M.S. And that was always done with crashes? Your skill was not
used in some classified project to communicate with EBEs; it was
always done in terms of any EBEs on a crashed disk?
C.S. Well with me, the two things the military did with me, for
example, I would always have a guardian that would always,
because I thought I should have a higher security clearance for
some of the stuff I was doing. Oh no, no, they shut you up if
you do push for that. Well any time I needed a security
clearance, I had whatever security clearance to do whatever it
was they wanted me to do. You were debriefed afterwards and you
sign the non-disclosure agreement, but it’s not supposed to work
that way. It’s supposed to be that they give you that on a one
time basis, on a “need to know” and that’s where it stops short
of getting the actual clearance and being fully briefed into the
job.
Well one thing they wanted me to do was to go to ‘school’, to go
to ‘school’, to go to ‘school’. Well this would be the ‘school’
that taught many factors about UFOs, I’m certain of that. It was
never explained to me why I had to go. Well I thought hard not
to go to that school, and I was very good at not going. The
closest I came was when they sent me to the advanced NCO course
when they were thinking of going ahead and sending me down to Fort Belvoir. At the end of that course, they would have to hit
up on it being an intelligence course and that would create a
problem with me going back when I’m supposed to be nothing more
than the administrative specialist there at my unit – personal
services for non-commissioned officers….
C.S. Well one thing they [military
controllers of UFO information] wanted me to do was to go to
‘school’, to go to ‘school’, to go to ‘school’. Well this would
be the ‘school’ that taught many factors about UFOs, I’m certain
of that. It was never explained to me why I had to go. Well I
thought hard not to go to that school, and I was very good at
not going.
The closest I came was when they sent me to the
advanced NCO course when they were thinking of going ahead and
sending me down to Fort Belvoir. At the end of that course, they
would have to hit up on it being an intelligence course and that
would create a problem with me going back when I’m supposed to
be nothing more than the administrative specialist there at my
unit – personal services for non-commissioned officers….
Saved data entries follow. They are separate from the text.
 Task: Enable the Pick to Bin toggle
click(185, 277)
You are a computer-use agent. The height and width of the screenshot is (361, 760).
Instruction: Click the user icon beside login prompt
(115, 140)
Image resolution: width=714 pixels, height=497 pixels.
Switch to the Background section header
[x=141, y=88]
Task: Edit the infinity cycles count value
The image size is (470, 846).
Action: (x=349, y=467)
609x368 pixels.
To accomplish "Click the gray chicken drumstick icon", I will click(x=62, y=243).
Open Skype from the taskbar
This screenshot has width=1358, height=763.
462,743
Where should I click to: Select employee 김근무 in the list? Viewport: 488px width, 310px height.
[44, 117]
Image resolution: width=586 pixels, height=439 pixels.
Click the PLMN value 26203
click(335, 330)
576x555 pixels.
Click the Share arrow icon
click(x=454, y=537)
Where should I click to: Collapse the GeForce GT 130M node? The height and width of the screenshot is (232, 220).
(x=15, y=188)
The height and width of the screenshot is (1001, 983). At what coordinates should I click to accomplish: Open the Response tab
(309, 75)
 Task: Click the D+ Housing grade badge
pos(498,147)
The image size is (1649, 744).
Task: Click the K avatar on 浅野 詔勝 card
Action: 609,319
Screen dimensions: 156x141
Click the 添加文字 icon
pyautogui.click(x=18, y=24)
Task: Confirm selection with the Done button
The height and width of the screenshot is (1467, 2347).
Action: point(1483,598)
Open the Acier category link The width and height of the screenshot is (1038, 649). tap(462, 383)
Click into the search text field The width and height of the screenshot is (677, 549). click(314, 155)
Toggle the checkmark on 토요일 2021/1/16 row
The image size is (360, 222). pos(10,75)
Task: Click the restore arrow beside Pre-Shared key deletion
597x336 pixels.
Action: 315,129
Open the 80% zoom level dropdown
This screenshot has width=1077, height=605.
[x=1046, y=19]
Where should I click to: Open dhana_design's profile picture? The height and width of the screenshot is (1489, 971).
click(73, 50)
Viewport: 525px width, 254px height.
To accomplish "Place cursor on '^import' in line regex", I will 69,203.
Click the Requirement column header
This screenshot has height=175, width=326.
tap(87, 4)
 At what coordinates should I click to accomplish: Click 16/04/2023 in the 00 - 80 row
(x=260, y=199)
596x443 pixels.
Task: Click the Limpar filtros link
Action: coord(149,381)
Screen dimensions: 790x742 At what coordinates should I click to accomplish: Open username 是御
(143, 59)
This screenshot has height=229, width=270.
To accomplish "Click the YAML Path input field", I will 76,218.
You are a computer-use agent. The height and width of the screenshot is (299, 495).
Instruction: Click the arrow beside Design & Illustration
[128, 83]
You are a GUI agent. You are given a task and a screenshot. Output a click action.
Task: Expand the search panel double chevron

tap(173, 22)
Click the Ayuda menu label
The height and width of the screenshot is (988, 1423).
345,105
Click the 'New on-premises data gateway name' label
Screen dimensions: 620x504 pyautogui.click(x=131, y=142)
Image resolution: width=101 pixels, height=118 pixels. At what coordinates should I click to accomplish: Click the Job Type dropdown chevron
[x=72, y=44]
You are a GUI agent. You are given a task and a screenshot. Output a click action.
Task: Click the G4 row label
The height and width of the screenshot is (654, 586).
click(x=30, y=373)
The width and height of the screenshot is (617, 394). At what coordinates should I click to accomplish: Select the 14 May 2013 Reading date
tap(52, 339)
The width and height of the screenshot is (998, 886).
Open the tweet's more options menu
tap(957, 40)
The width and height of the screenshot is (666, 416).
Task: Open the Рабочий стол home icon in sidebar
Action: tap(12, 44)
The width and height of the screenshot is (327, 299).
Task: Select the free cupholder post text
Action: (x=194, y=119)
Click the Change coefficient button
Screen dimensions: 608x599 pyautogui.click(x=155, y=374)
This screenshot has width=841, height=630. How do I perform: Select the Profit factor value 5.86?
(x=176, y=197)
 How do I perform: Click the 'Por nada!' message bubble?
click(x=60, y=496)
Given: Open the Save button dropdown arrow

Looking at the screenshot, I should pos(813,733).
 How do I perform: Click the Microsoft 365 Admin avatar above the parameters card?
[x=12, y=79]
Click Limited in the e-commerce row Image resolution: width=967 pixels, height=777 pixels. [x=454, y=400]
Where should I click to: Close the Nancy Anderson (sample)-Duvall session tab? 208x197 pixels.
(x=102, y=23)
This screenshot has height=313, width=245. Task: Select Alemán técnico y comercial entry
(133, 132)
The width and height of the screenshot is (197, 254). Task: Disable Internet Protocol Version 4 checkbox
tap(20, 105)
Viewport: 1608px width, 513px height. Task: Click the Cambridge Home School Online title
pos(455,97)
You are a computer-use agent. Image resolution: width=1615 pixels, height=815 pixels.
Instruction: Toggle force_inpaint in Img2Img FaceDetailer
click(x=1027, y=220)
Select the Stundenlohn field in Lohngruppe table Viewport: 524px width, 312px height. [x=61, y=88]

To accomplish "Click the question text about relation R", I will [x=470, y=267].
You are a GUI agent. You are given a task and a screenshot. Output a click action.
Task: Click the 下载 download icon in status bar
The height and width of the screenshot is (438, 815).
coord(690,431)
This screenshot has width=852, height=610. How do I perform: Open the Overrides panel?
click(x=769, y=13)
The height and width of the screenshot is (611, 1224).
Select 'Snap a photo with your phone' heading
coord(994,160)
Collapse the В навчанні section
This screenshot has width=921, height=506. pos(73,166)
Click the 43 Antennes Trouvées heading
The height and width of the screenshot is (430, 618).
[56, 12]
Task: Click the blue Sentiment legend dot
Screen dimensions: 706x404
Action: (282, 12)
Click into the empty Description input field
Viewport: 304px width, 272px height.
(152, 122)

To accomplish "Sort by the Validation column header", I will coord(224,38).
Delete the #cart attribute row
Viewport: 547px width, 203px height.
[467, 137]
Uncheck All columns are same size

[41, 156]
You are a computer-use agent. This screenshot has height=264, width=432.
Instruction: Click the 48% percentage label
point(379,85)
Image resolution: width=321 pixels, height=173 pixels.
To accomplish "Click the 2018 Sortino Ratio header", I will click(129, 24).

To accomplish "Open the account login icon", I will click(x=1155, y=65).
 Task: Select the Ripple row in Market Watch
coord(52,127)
M.S. With that ‘school’, what information were you aware of in
terms of what was taught there, where it was located and the
sort of people they sent there?
C.S. I was not aware of where it was located, what was taught. I
got to meet some people who went there and to me they were
scary. It was like, you know, even enlisted people were above
reproach. I mean, it was like “your station in life is less than
mine because I know secrets that no one else knows.” It’s hard
to explain but there’s something sinister about the people when
they came back from the school.
M.S. That ‘scariness’ or ‘sinister’ quality that they had, was
that in any way related to their intelligence? Was there some
kind of intelligence enhancement that went with that training,
or was it purely because of their demeanor that they believed
they were a cut above the rest of the services?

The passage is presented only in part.